#### Data section ####

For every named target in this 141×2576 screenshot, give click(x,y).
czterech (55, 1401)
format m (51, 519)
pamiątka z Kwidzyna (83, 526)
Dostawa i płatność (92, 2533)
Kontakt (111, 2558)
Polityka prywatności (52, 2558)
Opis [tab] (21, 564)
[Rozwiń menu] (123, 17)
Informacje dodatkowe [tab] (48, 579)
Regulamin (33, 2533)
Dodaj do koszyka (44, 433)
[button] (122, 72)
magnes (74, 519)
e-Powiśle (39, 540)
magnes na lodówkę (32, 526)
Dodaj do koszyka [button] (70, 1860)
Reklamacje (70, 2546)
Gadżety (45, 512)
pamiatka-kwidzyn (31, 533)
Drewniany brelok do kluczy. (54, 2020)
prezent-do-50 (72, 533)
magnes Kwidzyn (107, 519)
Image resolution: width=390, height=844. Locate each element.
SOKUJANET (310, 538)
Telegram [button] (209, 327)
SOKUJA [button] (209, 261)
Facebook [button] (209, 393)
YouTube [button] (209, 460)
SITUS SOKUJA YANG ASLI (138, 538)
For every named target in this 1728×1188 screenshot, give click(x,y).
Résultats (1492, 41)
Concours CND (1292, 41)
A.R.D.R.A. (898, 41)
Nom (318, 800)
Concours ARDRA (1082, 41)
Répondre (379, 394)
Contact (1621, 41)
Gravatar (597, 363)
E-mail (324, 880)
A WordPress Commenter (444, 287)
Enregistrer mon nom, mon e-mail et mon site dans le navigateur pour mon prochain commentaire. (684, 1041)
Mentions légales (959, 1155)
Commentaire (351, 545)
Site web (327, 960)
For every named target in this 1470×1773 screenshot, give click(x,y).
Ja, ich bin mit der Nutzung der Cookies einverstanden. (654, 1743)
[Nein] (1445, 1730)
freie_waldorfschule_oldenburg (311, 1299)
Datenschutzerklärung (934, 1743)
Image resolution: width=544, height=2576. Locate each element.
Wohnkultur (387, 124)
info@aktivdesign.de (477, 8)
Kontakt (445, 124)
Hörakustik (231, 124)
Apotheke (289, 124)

####

## Problem
Retype all the data verbatim.

## Task response
For every named target in this 141×2576 screenshot, give click(x,y).
czterech (55, 1401)
format m (51, 519)
pamiątka z Kwidzyna (83, 526)
Dostawa i płatność (92, 2533)
Kontakt (111, 2558)
Polityka prywatności (52, 2558)
Opis [tab] (21, 564)
[Rozwiń menu] (123, 17)
Informacje dodatkowe [tab] (48, 579)
Regulamin (33, 2533)
Dodaj do koszyka (44, 433)
[button] (122, 72)
magnes (74, 519)
e-Powiśle (39, 540)
magnes na lodówkę (32, 526)
Dodaj do koszyka [button] (70, 1860)
Reklamacje (70, 2546)
Gadżety (45, 512)
pamiatka-kwidzyn (31, 533)
Drewniany brelok do kluczy. (54, 2020)
prezent-do-50 (72, 533)
magnes Kwidzyn (107, 519)
Image resolution: width=390, height=844. Locate each element.
SOKUJANET (310, 538)
Telegram [button] (209, 327)
SOKUJA [button] (209, 261)
Facebook [button] (209, 393)
YouTube [button] (209, 460)
SITUS SOKUJA YANG ASLI (138, 538)
For every named target in this 1728×1188 screenshot, give click(x,y).
Résultats (1492, 41)
Concours CND (1292, 41)
A.R.D.R.A. (898, 41)
Nom (318, 800)
Concours ARDRA (1082, 41)
Répondre (379, 394)
Contact (1621, 41)
Gravatar (597, 363)
E-mail (324, 880)
A WordPress Commenter (444, 287)
Enregistrer mon nom, mon e-mail et mon site dans le navigateur pour mon prochain commentaire. (684, 1041)
Mentions légales (959, 1155)
Commentaire (351, 545)
Site web (327, 960)
For every named target in this 1470×1773 screenshot, give click(x,y).
Ja, ich bin mit der Nutzung der Cookies einverstanden. (654, 1743)
[Nein] (1445, 1730)
freie_waldorfschule_oldenburg (311, 1299)
Datenschutzerklärung (934, 1743)
Image resolution: width=544, height=2576. Locate each element.
Wohnkultur (387, 124)
info@aktivdesign.de (477, 8)
Kontakt (445, 124)
Hörakustik (231, 124)
Apotheke (289, 124)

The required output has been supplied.